Like its peer spaces around the country, MakeHaven offers its 300 members a place to work, access to tools, and a like-minded community that provides feedback and shares ideas and techniques. While New Haven has other makerspaces, like Yale’s Center for Engineering Innovation and Design, MakeHaven is the only one that’s open to the community at large.

The seeds for MakeHaven sprouted at a meetup in 2012. When critical mass grew to about 50 people, the participants chipped in to rent space on State Street and rummaged through their homes for tools. “Not all the tools were of the best quality,” said J.R. Logan, one of the founders and now executive director. “They were hand-me-downs.” In March 2018, MakeHaven moved to a larger space—5,000 square feet in the basement of 770 Chapel Street, a building that also houses SeeClickFix. Tools are no longer basement relics: they include woodworking and metalworking equipment, an electronics workbench, 3D printers, sewing machines, printing presses, and a home brewing machine. In addition to space, tools, and training, MakeHaven offers talks, classes, and workshops.

As MakeHaven grew, members realized they could no longer rely on volunteers to run the place day to day. Logan, whose father was an inventor, was the first full-time employee. Kate Cebik works full time as operations manager. Lior Treshman is MakeHaven’s part-time “maker guru.”

The space sustains itself with dues ($50 per month, $35 for students) and grants, including one from CTNext, which supports companies and entrepreneurs with funding and mentorship programs. Members come with a variety of ambitions. Some have patented their inventions, and some have given up their day jobs to pursue their projects. Others are hobbyists and tinkerers. “They find joy in whatever is their area of technology,” said Logan. “They wanted a platform and to be able to share it. It has broadened and gotten bigger.”

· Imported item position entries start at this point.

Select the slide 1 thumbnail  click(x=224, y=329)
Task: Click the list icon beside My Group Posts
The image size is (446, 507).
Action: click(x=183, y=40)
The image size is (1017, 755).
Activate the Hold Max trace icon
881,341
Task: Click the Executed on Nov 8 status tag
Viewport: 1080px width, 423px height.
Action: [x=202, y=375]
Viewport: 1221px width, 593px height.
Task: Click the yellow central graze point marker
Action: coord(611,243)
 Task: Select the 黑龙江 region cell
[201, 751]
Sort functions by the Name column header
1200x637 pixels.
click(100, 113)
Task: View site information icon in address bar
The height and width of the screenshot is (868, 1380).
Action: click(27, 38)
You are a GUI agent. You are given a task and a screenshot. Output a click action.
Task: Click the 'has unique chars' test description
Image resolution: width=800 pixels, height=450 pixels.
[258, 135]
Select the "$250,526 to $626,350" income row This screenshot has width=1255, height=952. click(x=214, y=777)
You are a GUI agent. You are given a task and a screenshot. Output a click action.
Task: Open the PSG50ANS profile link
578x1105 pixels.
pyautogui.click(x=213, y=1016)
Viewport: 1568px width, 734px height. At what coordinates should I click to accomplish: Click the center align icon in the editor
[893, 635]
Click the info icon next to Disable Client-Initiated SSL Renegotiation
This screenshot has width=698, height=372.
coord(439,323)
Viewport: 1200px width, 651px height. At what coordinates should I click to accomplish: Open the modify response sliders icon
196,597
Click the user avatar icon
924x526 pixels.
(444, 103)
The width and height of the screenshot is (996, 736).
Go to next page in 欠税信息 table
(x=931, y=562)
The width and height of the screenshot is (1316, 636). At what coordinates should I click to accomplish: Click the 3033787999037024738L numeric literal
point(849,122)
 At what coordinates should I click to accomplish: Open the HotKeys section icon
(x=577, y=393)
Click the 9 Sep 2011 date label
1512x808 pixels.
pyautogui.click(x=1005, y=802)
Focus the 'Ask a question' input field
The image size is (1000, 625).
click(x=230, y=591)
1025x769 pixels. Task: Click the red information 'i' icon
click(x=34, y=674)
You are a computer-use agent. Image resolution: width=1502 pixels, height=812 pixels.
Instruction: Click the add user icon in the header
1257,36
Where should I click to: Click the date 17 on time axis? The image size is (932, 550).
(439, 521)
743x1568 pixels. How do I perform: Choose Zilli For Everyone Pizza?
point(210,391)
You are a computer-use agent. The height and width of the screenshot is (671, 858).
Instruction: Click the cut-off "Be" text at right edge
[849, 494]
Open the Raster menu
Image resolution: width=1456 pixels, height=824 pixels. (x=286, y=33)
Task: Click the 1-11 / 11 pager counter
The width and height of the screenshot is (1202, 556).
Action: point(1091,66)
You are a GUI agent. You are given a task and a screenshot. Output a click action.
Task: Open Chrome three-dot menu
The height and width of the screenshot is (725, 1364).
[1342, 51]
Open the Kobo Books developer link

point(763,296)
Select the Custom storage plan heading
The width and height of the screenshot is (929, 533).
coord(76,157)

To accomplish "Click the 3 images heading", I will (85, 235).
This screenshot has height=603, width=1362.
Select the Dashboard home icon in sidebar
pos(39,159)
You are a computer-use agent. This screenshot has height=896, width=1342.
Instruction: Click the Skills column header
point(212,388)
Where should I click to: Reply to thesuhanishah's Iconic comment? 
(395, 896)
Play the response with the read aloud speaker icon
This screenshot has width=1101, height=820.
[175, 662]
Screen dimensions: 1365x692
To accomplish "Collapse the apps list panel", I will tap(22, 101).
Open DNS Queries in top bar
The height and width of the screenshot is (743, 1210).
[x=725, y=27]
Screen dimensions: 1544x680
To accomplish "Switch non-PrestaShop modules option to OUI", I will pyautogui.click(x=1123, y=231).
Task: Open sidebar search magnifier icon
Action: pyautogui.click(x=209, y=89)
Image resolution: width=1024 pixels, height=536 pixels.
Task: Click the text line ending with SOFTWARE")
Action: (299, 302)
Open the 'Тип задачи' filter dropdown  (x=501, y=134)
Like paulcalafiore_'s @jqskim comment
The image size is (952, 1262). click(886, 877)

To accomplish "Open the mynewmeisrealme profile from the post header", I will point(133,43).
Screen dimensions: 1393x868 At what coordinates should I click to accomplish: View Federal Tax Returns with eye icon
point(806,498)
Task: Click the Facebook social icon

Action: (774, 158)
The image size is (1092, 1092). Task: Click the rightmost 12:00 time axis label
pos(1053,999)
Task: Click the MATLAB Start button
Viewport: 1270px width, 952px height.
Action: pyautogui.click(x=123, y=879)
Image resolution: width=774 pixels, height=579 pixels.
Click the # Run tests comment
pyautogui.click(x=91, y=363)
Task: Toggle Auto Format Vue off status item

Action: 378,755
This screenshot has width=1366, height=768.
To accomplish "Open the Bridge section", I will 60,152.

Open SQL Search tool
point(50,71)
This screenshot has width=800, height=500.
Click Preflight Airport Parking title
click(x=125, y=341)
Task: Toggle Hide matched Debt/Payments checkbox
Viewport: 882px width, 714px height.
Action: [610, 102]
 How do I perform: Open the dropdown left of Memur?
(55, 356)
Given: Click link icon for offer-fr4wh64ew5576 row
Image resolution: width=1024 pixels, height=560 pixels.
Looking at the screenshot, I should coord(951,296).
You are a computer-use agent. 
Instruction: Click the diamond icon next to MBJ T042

On a recent weekday, Nick McGhee was editing a presentation he and colleagues are making for a NASA design competition—a prototype of a human habitat for Mars. Upon their arrival on Mars, pioneers will need tools to turn Martian raw materials into a permanent home. “The project we worked on is to develop the necessary technology,” said McGhee, who recently left his job as an aerospace engineer to devote himself to the project. His project took third place and won $32,000.

Another member has used MakeHaven’s 3D printer to make prosthetic hands for children in the developing world. One member is working on a quadcopter, which is a helicopter lifted and propelled by four rotors. Still another is using DIY instructions available online to make a book scanner.

Like others involved in MakeHaven, founding member Ben Berkowitz, the CEO of SeeClickFix, grew up making things—his father was a carpenter. The past chair of MakeHaven’s board, he still makes toys for his children and decorations for his office. “MakeHaven,” he said, “is a place to learn new skills and share ideas, to build businesses, and for anyone to achieve their dreams of making something with their hands.”